惹きつけられた要因の一つに、彼女が『たゆまぬ努力の果てに今のポジションを獲得するに至った』経緯があるのは間違いなさそうである。武蔵野美術短期大学へ補欠合格で入学し、編入試験をパスして本科に入学。その後博報堂を経て独立した経歴から伺えるのは、彼女の「たゆまぬ努力」を常に積み重ねようという強い意志である。ストレート・順風満帆ではないかつ常に先の世界/新しい世界に踏み出そうという強い思いが、私の心臓の鼓動と共振したのだろう。もちろん、彼女が創りあげる作品そのものからくる感銘も後押ししているのは言うまでもない。
12人全てのクリエーターに共通するモノも記しておきたい。

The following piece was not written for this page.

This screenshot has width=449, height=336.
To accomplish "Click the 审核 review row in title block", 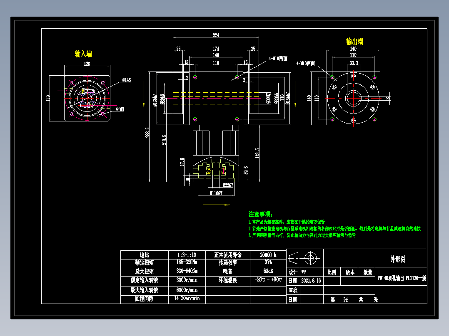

それは、何事に対しても人一倍強い好奇心を持ち、その好奇心からくる意欲に火をつけられ走り出し、火が大きくなるに伴って多大な努力を積み重ねていく点だ。青木氏の創造プロセスにあるような、何重もの思考を重ねた末に一つの答えを創りだす過程が正にそれと一致するのではないだろうか。時間制限がある状況下で、何重もの思考のプロセスを踏む…まぁ、とんでもない苦労が潜んでいることであろうが。
人一倍の努力の積み重ねはなぜに成しうるのか?それは言ってしまえば、周りの人たちの怠慢があるおかげだ。もしも、皆が皆、本書の12人のように弛まぬ努力を積み重ねることができるならば、恐らく彼ら・彼女らが今のポジションを得ることは難しかったかもしれない。努力の恩恵というと安い言葉になってしまうが、人一倍何かに向かって努力を積み重ねることは、才能以上にその人をヒトたらしめるのだろう…有名な科学者の言葉にもあるが、本書のページをめくるにつれ、この言葉の真意が強まる感覚を覚えるはずだ。
※久しぶりにデザイン関連の本をあさっていたら出てきた本書。読み直して、感じたことは、一線で活躍する人たちの半端ない努力量です。彼ら・彼女達にとっては、周りの人が『やらなければいけない』思いで、物事に取組んでいるのに対して、『やりたいから・・・やっちゃう!』思いが強いのではないかと感じた次第です。普通の人が感じるであろう『苦』を苦と感じない…いや、苦の中に楽を見出しているんでしょうか。うーん、改めて自身の『物事を学ぶ態度』に関し、客観的に見つめなおさせられる、良い機会をもたらしてくれたことに感謝感謝です。